Friday, April 23, 2021

Deep Look - Shining Force CD


A Collection with Both Shine and Tarnish

Once upon a time, videogame corporation Sega piously proclaimed that they did “what Nintendon’t,” which was true to some extent, given their color-screened portable Game Gear and the Genesis’ reception of a compact disc add-on, with the CD medium allowing for greater freedom in terms of things such as adding voices and even cinematics to games. The Sega CD would receive a few RPGs, notably the Lunar games, not to mention the anthology Shining Force CD, consisting of remakes of the first two Shining Force Gaiden games for the Game Gear, not to mention two chapters occurring chronologically afterward in continuation of the central storyline. The collection is easily one of the best titles to appear on Sega’s ill-fated system, but does that mean it’s any good?

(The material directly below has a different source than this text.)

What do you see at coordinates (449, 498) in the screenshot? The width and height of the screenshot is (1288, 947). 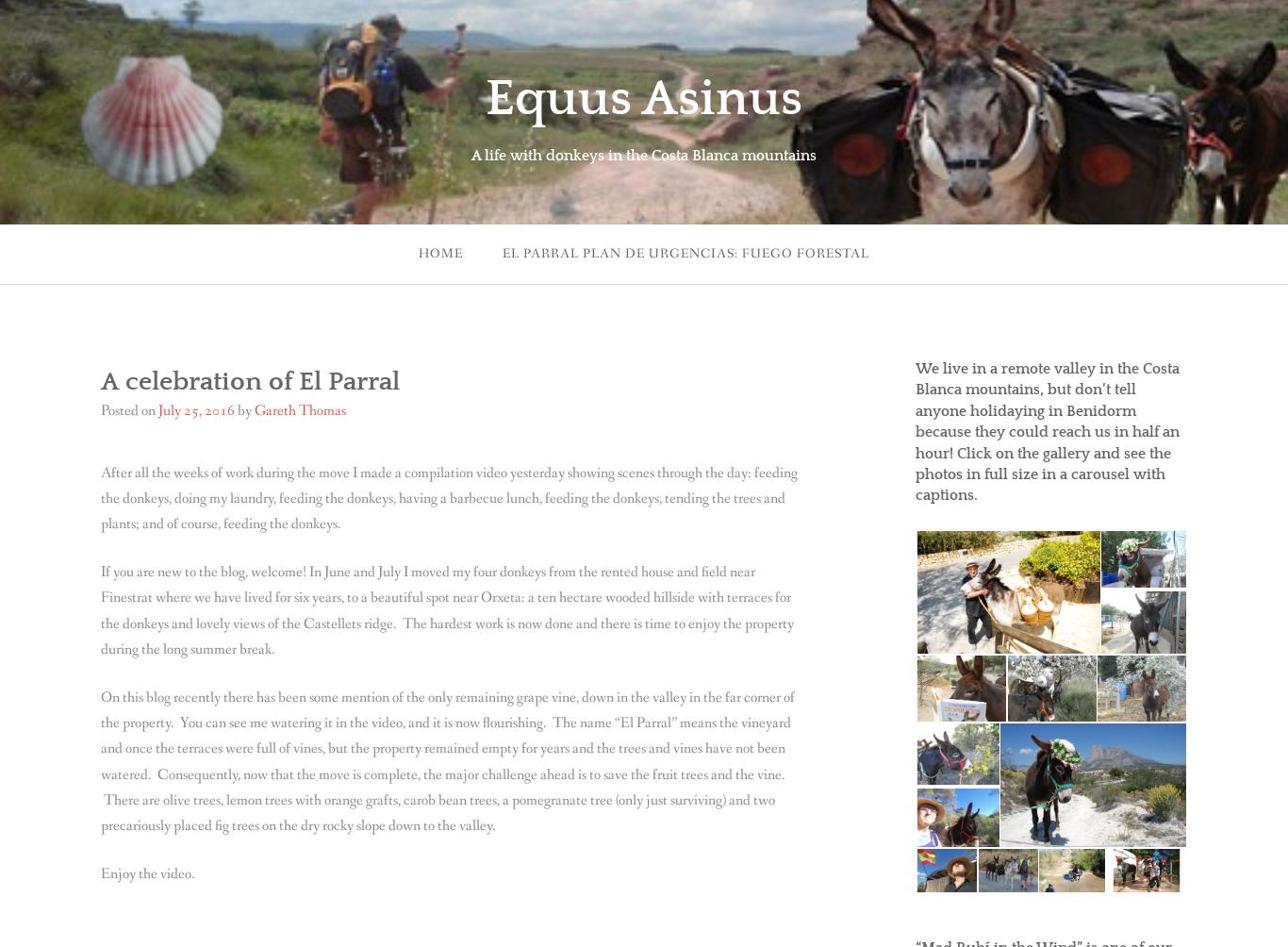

Shining Force CD is divided into four books, the first of which is a remake of the original Shining Force Gaiden that initially appeared on the Game Gear, remaining untranslated, and taking place twenty years after the events of the first tactical entry of the Shining series. Ambassadors from the Kingdom of Cypress cast a curse upon Queen Anri of Guardiana (translated in the Sega CD version as Gardiana), with a new Shining Force led by Nick and scion of characters from The Legacy of Great Intention tasked with dispelling it. The first book is generally a good continuation of the events from the original Shining Force, and doesn’t become too fatigued with playable characters, although most allies lack development.

The second book continues the first game’s story, focusing on the enigmatic Deanna that sets off with his own Shining Force in pursuit of Nick, who fails to return after leaving for some time. The narrative is easily a step down from the first game’s, given the similarities to the original Shining Force, given the mysterious protagonist and the attempts at reviving a sinister god, with little development for any among the main cast aside from Deanna. As in the first Gaiden, however, the sequel doesn’t become too bogged down by playable characters, with a few battles occurring with the player having a divided party, and unlike its predecessor, the absolute final battle doesn’t necessitate repetition of the one before should one egress back to camp.

A third book continues the storyline from the Gaiden games, being several battles shorter, and allowing the player to use the playable casts from its precursors, which consequentially can make for difficult decisions of whom to bring into combat, given the limit of twelve characters versus the enemy. The narrative focuses on Nick’s trials to become King of Cypress, with several oriental-esque villains coming in his way, and several musical tracks, such as a remix of the collection’s central theme, having an Asian milieu. Given the need to grind and the tendency of a few fights to drag out, particularly the final one, book three is a step down from its precursors, although it decently wraps up its precursors’ story.

With a secret ticket acquired a few battles into the second book, the player can unlock a fourth chapter, where a fixed party led by Nick squares off against every boss unit from the preceding subdivisions, with no opportunity to grind, given that egressing necessitates that players restart the battle from scratch. I found myself unable to finish this fight, with little to no walkthroughs on the internet providing strategies on how to do so, although fortunately, the ending isn’t of critical narrative importance, with the third book being the “official” conclusion to the first two Gaiden games’ plotline.

Despite its flaws, Shining Force CD is in the end a half-decent collection that starts off good, given the first Gaiden’s continuation of the original game’s storyline, although it somewhat suffers from a bit of sequel slump, given the step down of the story in the second book and especially the third and potentially-impossible fourth chapter. The anthology, however, is easily one of the better titles on the Sega CD system (I personally enjoyed it more than the Lunar games, especially the second in that particular series, given Working Designs’ gameplay “enhancements), although while it’s worth a look from those who enjoyed the first tactical offering of the Shining series, it’s certainly by no means a bucket list collection.